> _Work request_:
Transcribe exactly, leaving out pictures, the lines from the one that holds "Insert an image into the page" through the end of the data below, including both end lines and no others.

> _Stored items_:
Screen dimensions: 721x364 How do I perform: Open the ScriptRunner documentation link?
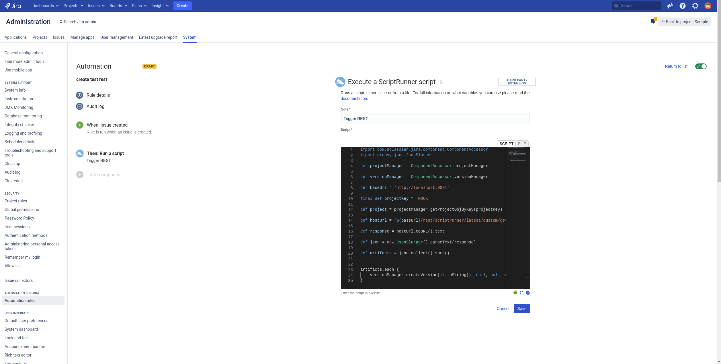(353, 98)
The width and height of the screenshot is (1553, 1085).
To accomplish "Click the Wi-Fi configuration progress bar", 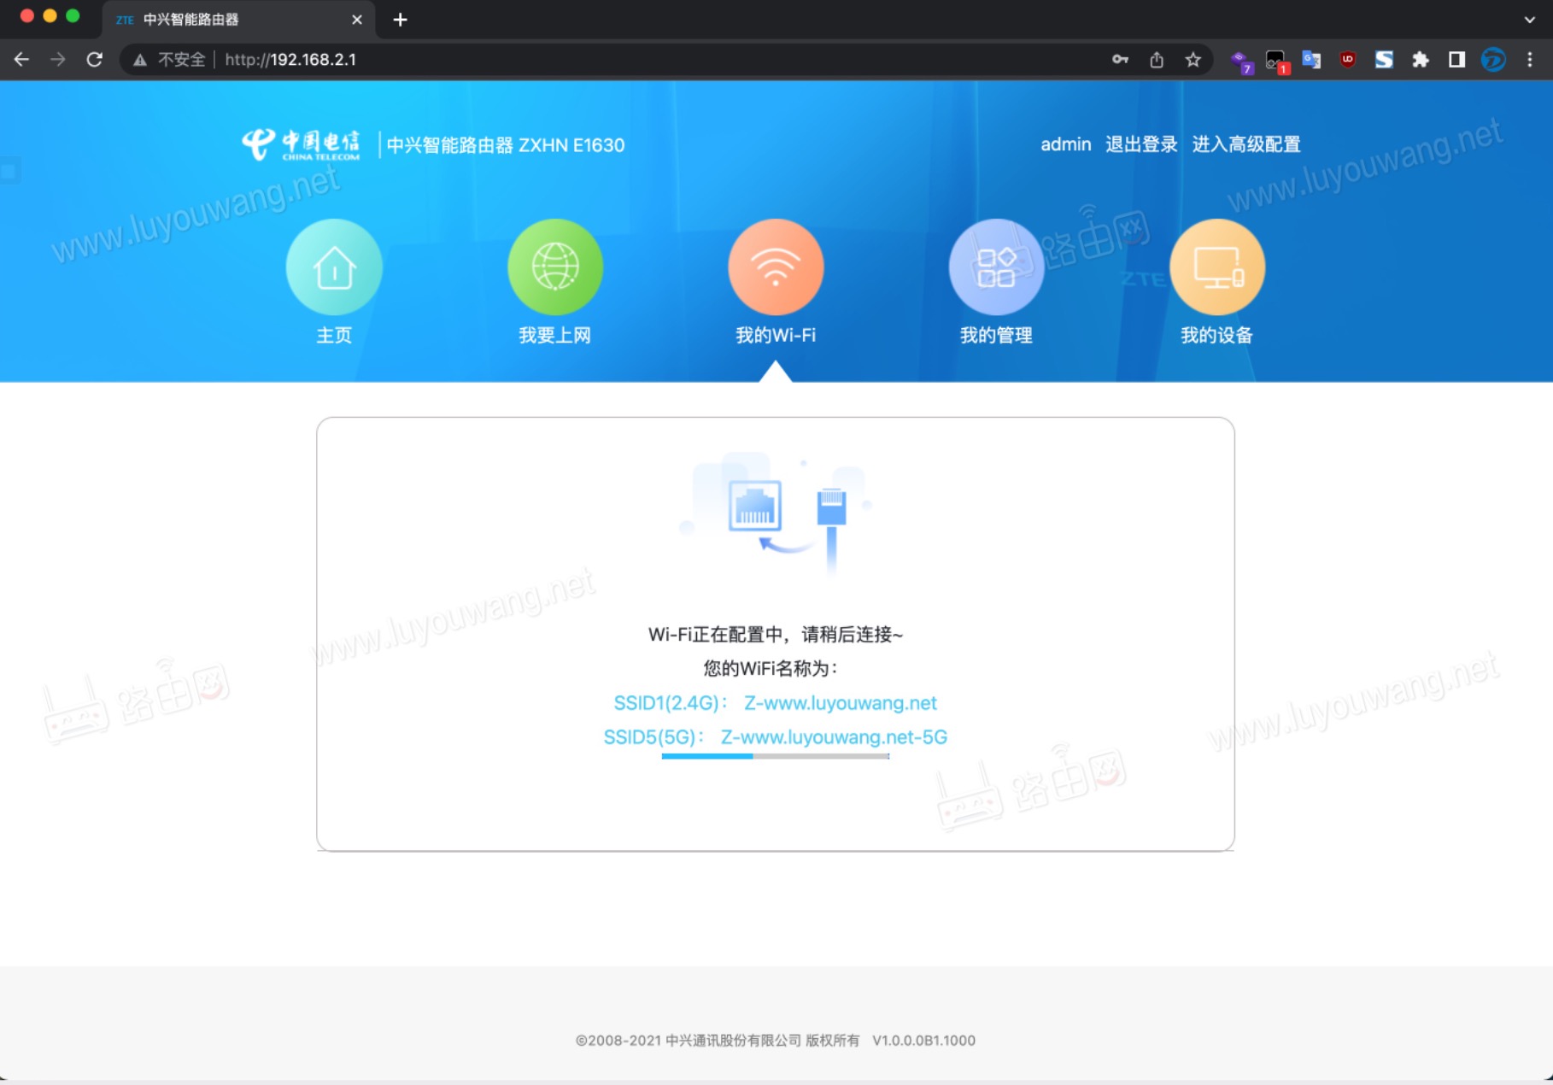I will [775, 756].
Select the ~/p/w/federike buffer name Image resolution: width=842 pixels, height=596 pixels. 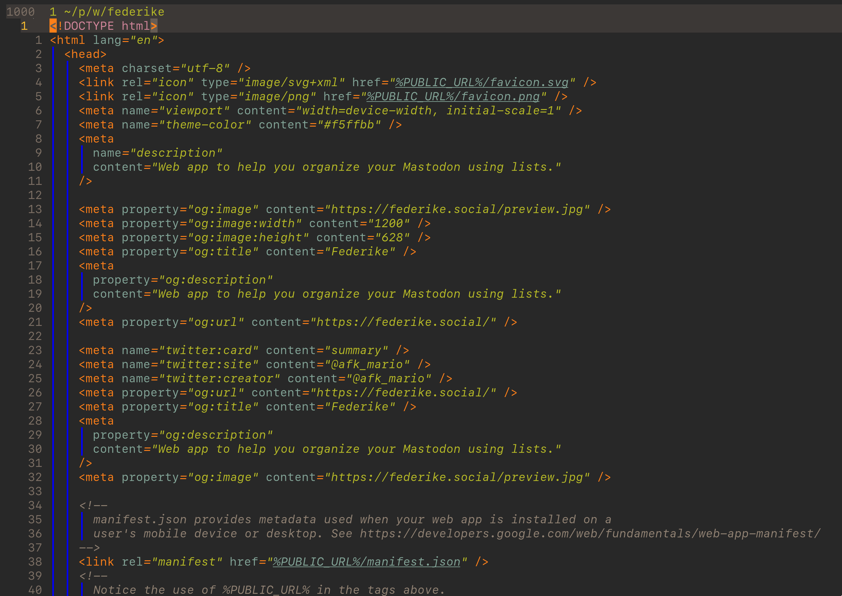[x=114, y=11]
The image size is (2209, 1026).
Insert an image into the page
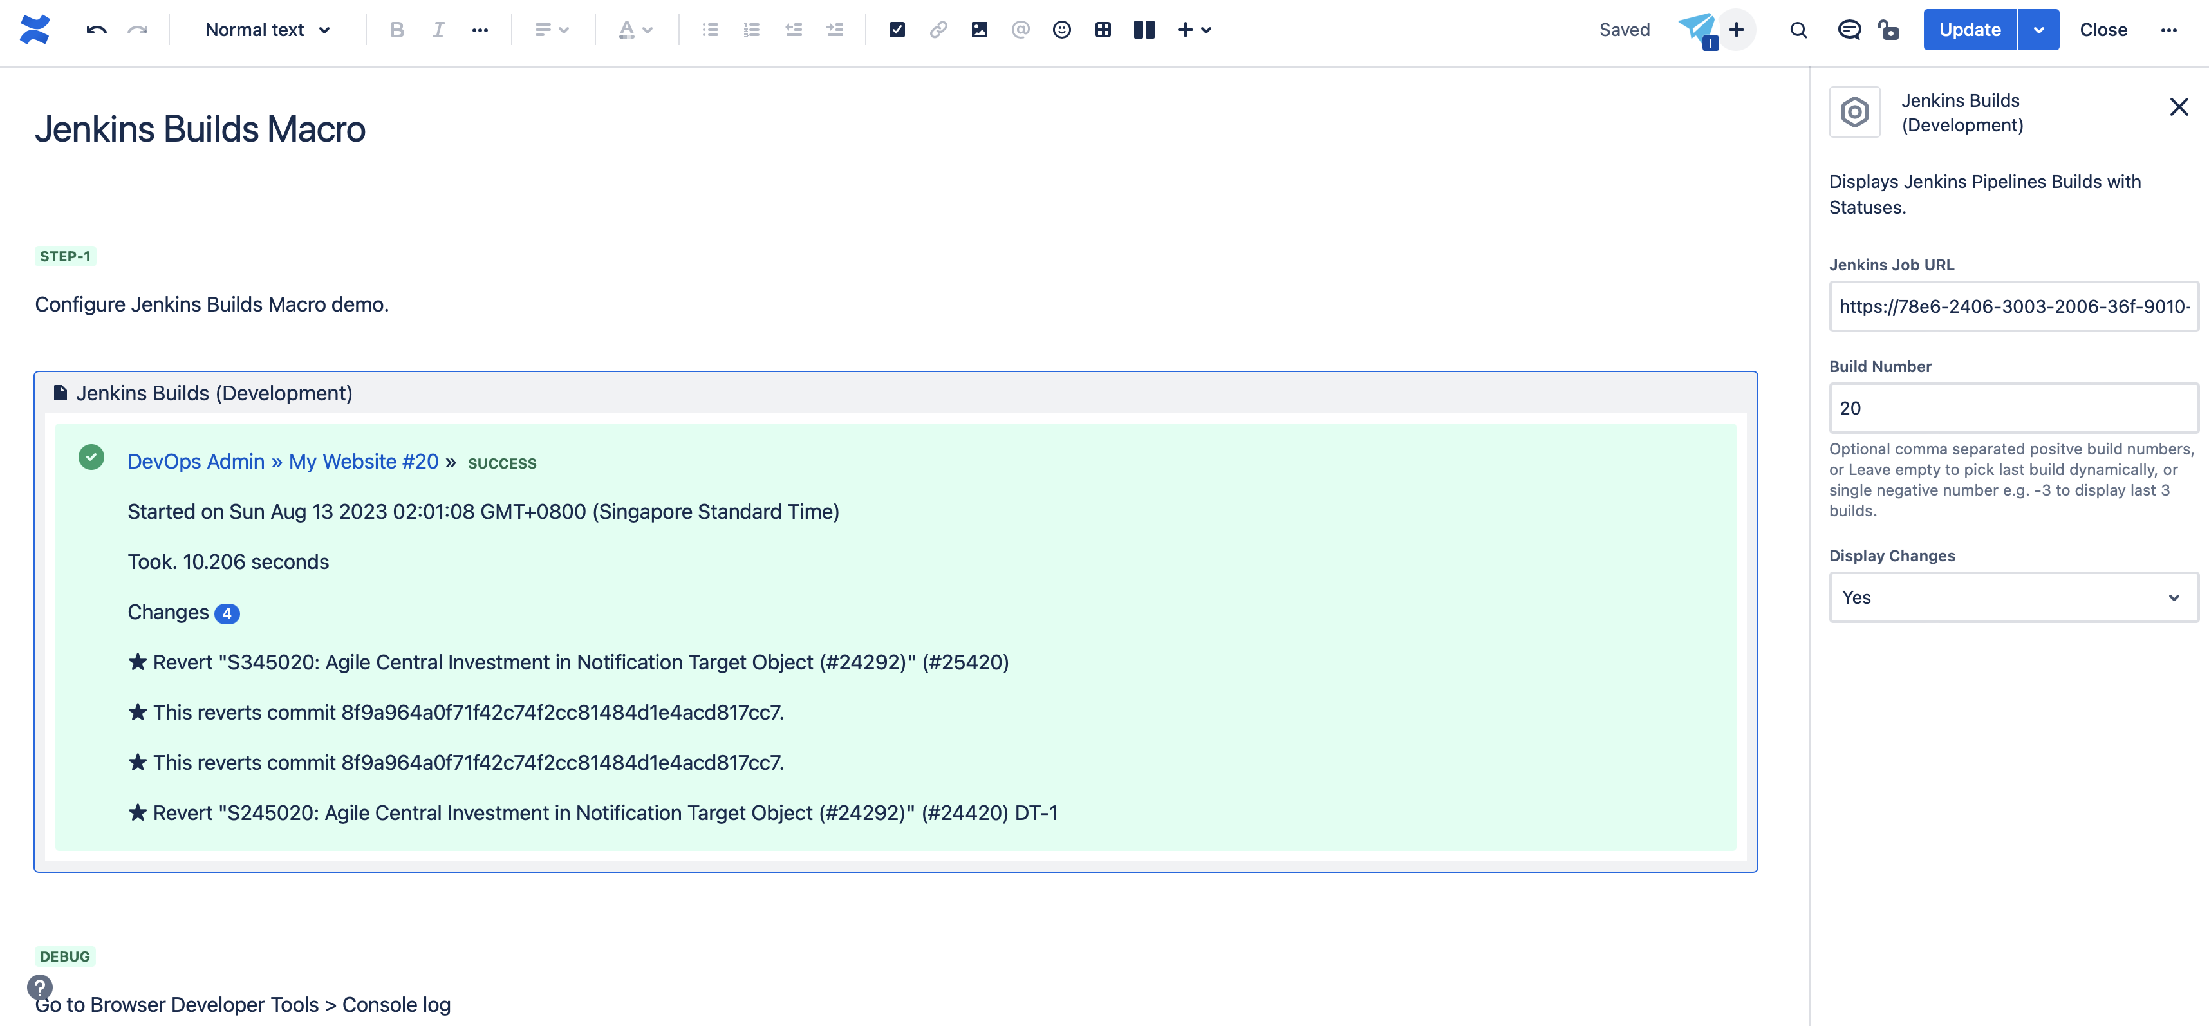coord(979,29)
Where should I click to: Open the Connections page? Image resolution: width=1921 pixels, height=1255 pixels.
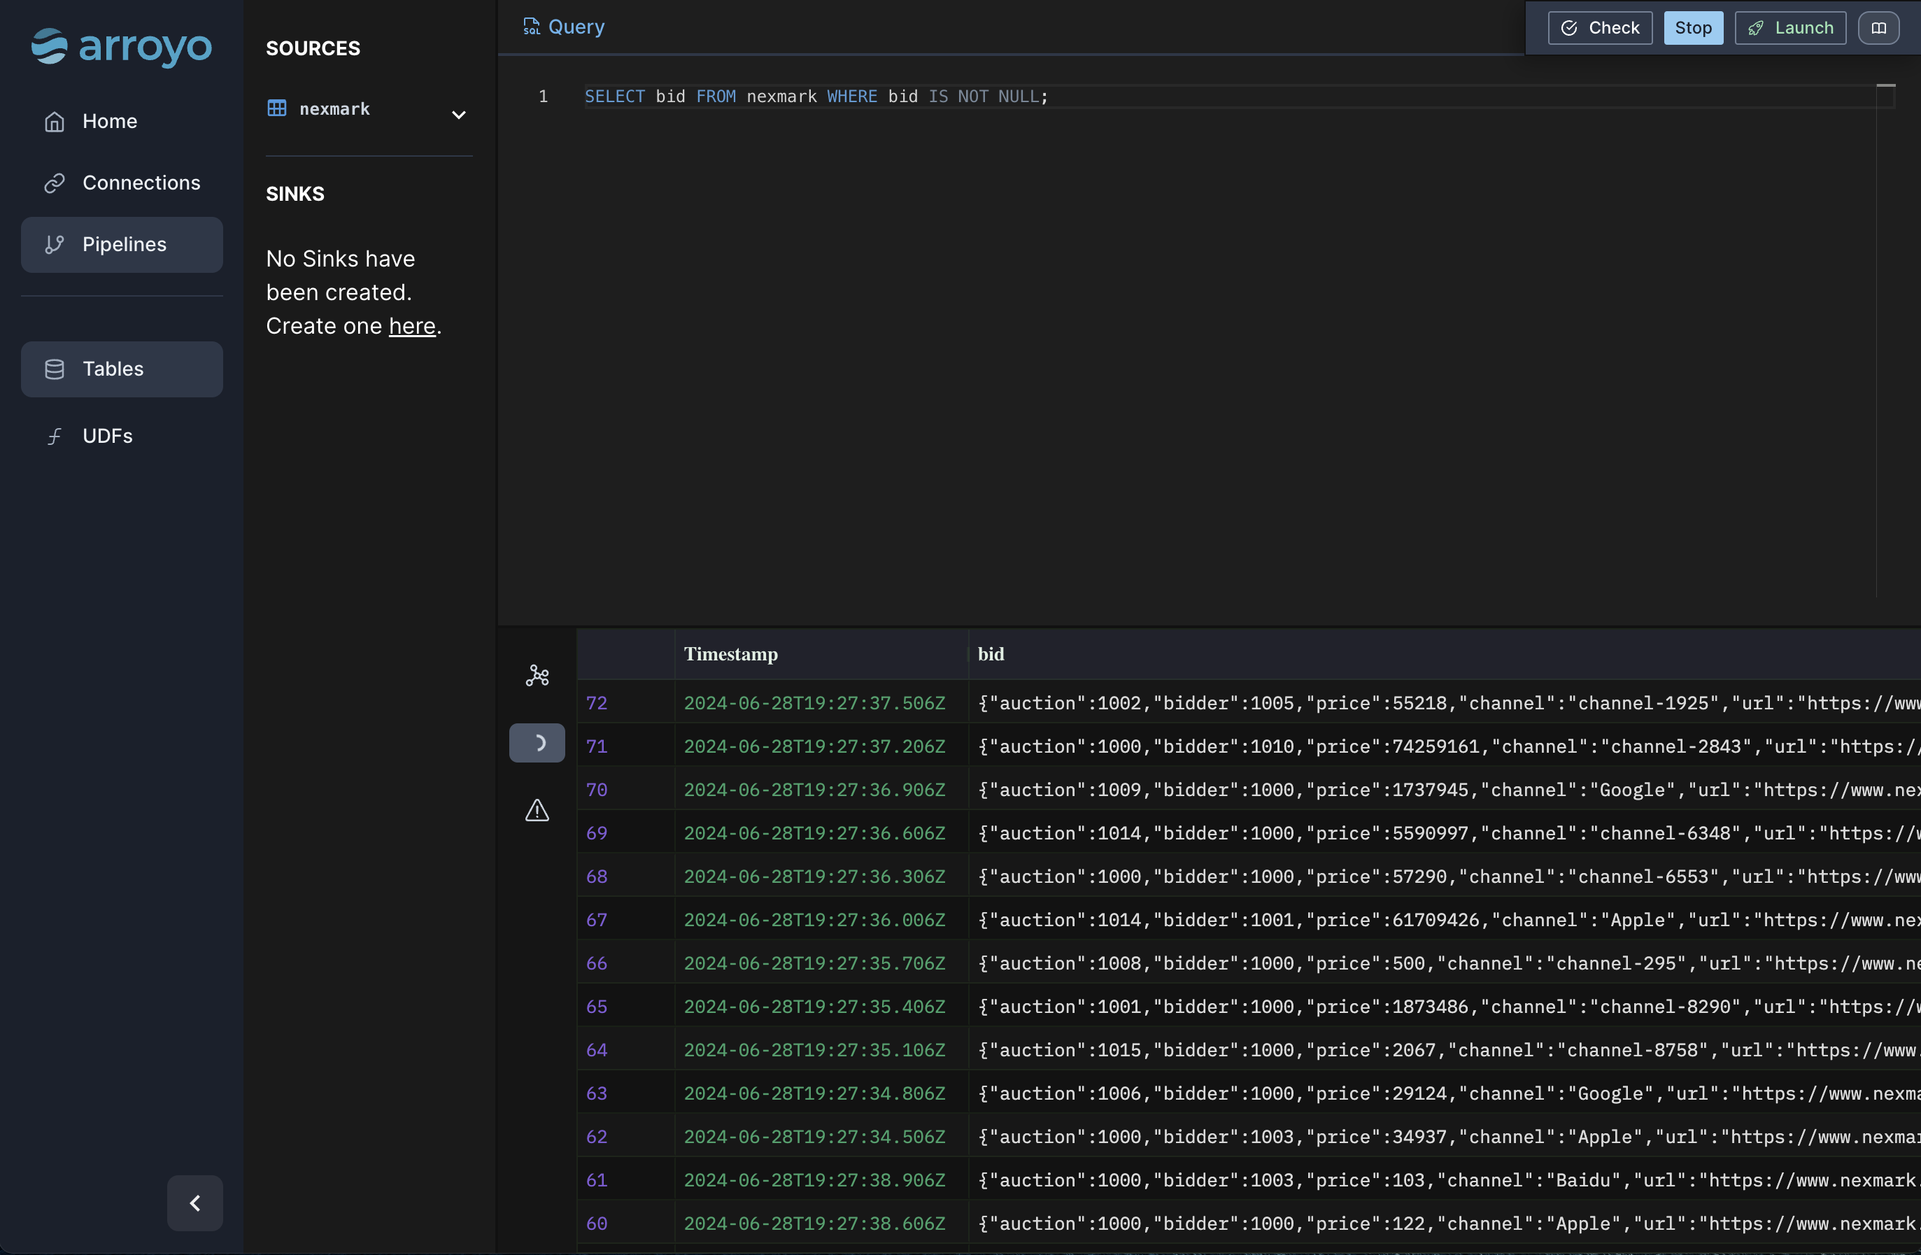[141, 183]
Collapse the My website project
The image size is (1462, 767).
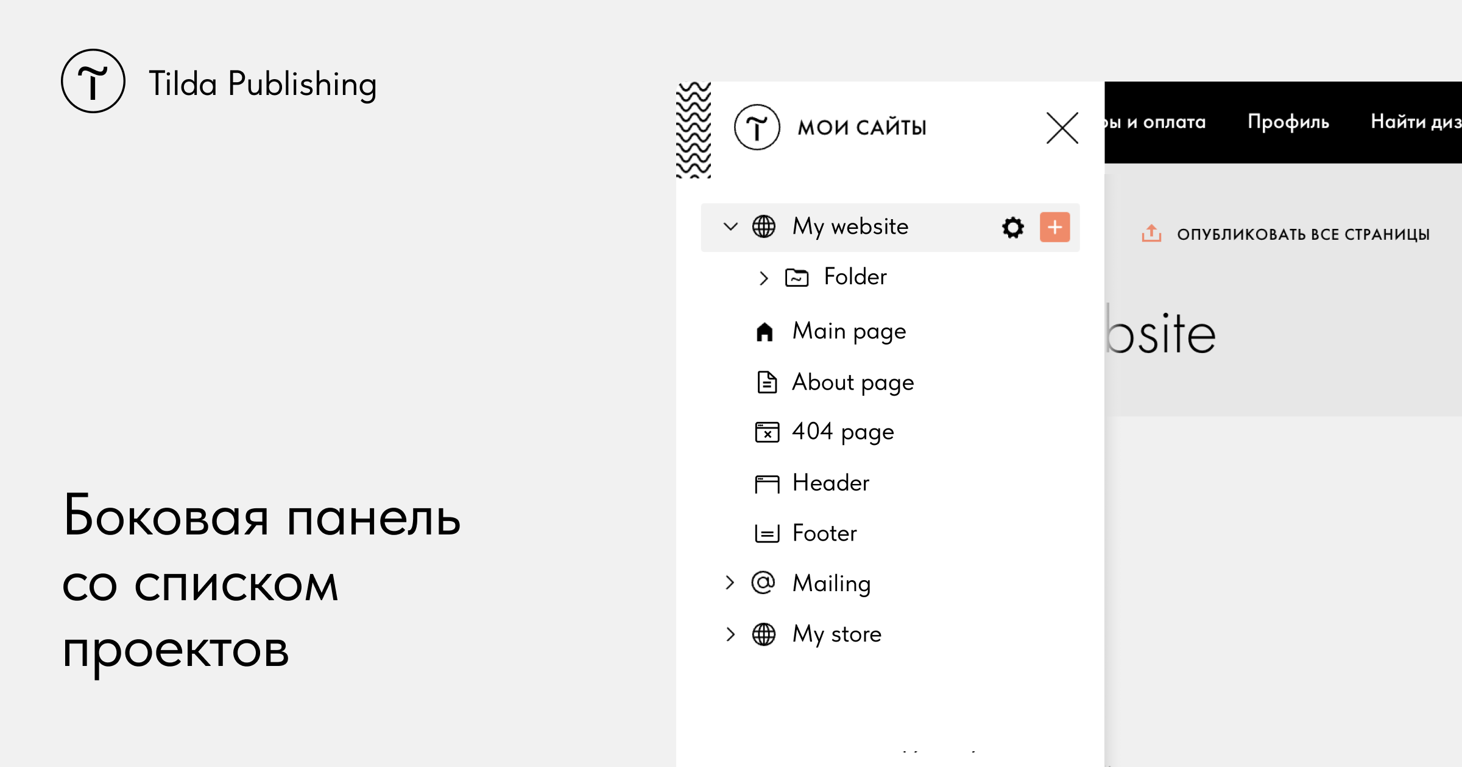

> _Response_:
Insert an image into the page
coord(979,29)
Where should I click to: Open the Connections page? Image resolution: width=1921 pixels, height=1255 pixels.
[141, 183]
Collapse the My website project
The image size is (1462, 767).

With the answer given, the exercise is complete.